Only one stretch of the data below is needed. Output the lines from the one with "Instruction: Disable Microsoft" up to and including the one with "Task: Cancel the Keyboard K380 pairing", exactly as they stand.

EXERCISE INPUT:
::::::::

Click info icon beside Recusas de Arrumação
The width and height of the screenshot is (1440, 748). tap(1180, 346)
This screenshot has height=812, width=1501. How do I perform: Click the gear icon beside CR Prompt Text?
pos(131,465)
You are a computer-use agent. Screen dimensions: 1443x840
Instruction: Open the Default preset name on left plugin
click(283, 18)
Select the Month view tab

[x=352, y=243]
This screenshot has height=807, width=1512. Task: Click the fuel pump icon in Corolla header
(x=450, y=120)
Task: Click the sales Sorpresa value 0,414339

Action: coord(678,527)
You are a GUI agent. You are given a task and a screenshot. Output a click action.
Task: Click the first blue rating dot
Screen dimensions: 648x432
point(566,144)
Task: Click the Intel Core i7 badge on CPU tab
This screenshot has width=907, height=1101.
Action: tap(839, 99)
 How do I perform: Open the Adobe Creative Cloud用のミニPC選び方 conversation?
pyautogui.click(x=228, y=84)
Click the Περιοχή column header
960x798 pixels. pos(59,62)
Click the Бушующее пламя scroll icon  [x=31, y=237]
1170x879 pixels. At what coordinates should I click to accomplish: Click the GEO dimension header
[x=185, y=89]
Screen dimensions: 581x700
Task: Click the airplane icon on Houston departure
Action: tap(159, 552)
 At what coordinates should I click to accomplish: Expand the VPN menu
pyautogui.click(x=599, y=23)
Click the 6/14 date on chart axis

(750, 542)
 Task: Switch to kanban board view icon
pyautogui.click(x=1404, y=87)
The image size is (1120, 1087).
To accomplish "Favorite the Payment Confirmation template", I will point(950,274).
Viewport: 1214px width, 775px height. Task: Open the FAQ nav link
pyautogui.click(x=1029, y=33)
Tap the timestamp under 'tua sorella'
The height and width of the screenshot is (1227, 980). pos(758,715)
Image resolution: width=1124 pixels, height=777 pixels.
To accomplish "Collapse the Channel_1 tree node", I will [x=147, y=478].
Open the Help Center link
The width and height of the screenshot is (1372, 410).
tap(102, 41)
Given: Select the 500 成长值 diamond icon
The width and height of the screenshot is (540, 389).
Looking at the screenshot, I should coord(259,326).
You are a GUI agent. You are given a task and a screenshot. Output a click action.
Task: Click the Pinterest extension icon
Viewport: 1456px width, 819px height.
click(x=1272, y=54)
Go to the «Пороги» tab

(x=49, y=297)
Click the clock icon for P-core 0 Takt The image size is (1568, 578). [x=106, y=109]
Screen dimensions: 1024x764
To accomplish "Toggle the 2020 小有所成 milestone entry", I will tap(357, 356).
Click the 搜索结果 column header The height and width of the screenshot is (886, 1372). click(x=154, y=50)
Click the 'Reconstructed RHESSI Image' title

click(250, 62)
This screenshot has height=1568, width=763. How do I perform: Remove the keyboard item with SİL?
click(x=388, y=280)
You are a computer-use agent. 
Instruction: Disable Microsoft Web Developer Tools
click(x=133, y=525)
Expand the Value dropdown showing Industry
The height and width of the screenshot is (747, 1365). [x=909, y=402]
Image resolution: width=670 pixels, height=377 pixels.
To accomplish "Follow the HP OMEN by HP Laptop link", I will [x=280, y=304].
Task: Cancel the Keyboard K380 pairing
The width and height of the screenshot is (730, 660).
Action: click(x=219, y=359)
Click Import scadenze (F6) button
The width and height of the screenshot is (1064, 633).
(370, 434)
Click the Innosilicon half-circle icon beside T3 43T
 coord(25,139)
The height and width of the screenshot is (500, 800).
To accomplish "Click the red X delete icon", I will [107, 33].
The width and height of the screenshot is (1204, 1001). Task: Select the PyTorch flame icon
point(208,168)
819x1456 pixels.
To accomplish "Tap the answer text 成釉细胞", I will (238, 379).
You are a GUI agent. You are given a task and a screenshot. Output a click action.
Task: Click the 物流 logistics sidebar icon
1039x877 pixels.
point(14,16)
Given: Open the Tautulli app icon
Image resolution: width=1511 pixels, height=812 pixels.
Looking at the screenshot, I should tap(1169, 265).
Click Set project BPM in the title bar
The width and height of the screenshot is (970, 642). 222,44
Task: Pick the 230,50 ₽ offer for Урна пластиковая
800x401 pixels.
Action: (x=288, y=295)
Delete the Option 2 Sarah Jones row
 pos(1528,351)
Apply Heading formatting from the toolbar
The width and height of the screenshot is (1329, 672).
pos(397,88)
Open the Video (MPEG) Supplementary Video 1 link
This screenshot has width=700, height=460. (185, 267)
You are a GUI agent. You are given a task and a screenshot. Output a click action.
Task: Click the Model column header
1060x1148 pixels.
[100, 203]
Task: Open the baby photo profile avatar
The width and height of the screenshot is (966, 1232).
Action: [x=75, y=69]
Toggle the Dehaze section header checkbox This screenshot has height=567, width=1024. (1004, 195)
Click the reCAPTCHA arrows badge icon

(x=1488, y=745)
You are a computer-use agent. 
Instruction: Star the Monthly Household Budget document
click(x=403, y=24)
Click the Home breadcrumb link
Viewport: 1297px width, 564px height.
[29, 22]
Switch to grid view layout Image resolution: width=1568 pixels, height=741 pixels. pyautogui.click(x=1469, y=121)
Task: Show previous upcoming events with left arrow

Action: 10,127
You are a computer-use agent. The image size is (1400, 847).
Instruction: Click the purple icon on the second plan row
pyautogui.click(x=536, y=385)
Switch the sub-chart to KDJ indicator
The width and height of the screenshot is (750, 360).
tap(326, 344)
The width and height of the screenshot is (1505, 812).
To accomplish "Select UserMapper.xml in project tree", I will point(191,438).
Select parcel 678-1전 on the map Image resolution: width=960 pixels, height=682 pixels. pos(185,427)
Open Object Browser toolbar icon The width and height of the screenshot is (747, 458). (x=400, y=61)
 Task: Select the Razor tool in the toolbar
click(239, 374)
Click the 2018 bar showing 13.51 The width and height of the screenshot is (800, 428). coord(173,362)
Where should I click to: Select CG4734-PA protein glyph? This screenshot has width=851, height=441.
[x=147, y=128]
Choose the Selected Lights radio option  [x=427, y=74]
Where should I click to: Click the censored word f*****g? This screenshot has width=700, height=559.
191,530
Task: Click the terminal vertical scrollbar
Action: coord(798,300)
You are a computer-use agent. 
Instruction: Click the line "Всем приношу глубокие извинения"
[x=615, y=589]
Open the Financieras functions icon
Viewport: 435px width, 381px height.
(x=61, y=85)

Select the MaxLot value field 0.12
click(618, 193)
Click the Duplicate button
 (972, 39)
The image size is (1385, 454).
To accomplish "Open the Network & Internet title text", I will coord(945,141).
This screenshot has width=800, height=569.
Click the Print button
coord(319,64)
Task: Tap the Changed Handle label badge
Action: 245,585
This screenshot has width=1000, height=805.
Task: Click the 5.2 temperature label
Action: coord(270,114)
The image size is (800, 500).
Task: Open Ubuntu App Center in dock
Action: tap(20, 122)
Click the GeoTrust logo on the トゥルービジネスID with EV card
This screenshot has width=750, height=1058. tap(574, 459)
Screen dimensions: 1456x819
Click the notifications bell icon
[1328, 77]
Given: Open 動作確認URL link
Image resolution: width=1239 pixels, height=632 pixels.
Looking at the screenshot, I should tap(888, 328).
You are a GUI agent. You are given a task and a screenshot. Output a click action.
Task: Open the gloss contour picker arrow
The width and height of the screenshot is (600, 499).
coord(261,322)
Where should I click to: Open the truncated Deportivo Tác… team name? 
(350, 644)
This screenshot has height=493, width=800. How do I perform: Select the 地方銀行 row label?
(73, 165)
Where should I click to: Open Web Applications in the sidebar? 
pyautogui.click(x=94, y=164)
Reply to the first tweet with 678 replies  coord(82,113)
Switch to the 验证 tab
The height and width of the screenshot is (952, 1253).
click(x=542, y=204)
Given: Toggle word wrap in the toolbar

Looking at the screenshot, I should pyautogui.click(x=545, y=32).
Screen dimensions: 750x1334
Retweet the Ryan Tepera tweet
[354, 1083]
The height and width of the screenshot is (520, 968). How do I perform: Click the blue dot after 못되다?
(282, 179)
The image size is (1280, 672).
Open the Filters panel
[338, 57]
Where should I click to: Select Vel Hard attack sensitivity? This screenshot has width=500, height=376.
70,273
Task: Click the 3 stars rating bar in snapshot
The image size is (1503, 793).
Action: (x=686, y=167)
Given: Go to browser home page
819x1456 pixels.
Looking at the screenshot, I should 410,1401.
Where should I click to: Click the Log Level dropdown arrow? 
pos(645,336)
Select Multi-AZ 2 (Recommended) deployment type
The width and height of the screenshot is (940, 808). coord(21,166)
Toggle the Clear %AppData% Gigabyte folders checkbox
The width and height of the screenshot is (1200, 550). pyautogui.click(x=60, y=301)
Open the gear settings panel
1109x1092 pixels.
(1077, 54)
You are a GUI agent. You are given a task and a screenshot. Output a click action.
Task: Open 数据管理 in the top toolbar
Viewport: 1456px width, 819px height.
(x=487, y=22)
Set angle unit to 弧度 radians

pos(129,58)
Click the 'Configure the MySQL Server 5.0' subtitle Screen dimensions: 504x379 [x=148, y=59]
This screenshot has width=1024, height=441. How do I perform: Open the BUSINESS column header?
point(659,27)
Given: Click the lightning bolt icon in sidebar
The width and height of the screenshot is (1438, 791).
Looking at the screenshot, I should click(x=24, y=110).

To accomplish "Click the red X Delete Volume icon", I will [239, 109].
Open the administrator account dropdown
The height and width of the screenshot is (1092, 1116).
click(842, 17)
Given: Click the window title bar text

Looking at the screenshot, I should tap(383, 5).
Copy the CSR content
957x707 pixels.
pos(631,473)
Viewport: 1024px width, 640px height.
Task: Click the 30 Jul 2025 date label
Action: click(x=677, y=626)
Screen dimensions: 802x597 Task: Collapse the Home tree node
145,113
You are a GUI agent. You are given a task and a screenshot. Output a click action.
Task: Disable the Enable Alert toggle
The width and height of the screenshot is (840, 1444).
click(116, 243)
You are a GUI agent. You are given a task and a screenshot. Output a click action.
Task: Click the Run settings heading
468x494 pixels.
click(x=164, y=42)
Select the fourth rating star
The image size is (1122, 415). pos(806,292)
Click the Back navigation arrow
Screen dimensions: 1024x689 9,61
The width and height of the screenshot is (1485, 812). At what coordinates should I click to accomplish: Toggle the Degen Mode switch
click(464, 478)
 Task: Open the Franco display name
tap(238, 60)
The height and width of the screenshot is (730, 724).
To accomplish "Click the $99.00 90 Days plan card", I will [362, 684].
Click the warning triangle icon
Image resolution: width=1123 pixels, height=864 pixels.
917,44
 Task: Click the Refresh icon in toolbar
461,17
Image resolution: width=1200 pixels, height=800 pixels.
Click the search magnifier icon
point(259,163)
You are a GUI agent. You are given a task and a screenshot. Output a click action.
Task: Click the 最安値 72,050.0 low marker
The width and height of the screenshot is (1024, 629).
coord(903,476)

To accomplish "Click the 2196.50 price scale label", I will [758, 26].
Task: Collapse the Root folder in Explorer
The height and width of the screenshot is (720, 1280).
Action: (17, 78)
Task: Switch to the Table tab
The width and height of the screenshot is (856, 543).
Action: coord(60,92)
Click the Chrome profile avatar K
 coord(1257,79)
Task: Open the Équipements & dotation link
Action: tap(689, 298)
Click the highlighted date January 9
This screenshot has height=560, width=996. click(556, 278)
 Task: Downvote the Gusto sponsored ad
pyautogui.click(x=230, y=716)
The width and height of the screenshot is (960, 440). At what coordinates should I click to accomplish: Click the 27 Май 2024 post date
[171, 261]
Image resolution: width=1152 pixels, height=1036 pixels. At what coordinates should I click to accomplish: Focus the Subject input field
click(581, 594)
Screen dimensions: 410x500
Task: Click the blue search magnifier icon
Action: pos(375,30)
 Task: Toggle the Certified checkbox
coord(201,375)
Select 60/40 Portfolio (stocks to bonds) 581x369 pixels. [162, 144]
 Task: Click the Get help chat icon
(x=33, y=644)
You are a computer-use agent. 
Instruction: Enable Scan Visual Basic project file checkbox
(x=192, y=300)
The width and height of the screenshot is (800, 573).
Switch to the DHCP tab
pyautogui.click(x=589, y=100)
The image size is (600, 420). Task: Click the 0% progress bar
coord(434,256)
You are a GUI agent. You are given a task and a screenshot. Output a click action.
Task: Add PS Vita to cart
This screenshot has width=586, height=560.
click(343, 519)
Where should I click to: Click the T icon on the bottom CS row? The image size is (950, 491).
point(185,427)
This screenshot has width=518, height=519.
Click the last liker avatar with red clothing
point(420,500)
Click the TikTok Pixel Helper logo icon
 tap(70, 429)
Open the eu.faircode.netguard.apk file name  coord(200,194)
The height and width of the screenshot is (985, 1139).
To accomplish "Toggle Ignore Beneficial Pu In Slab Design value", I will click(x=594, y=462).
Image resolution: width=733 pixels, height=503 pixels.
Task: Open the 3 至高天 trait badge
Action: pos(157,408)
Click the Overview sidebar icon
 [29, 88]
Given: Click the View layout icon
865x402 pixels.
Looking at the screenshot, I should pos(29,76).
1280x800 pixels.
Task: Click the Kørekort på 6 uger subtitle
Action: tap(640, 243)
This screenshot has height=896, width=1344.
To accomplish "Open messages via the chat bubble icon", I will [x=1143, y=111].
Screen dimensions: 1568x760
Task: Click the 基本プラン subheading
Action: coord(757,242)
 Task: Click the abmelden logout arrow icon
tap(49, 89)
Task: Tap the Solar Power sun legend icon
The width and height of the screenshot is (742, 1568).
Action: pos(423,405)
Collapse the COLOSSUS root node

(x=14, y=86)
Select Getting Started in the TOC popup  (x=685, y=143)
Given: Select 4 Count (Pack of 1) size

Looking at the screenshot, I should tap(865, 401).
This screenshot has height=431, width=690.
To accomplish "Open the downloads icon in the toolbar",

::::::::

SOLUTION FOR THIS PROBLEM:
Instruction: Disable Microsoft Web Developer Tools
click(x=133, y=525)
Expand the Value dropdown showing Industry
The height and width of the screenshot is (747, 1365). [x=909, y=402]
Image resolution: width=670 pixels, height=377 pixels.
To accomplish "Follow the HP OMEN by HP Laptop link", I will [x=280, y=304].
Task: Cancel the Keyboard K380 pairing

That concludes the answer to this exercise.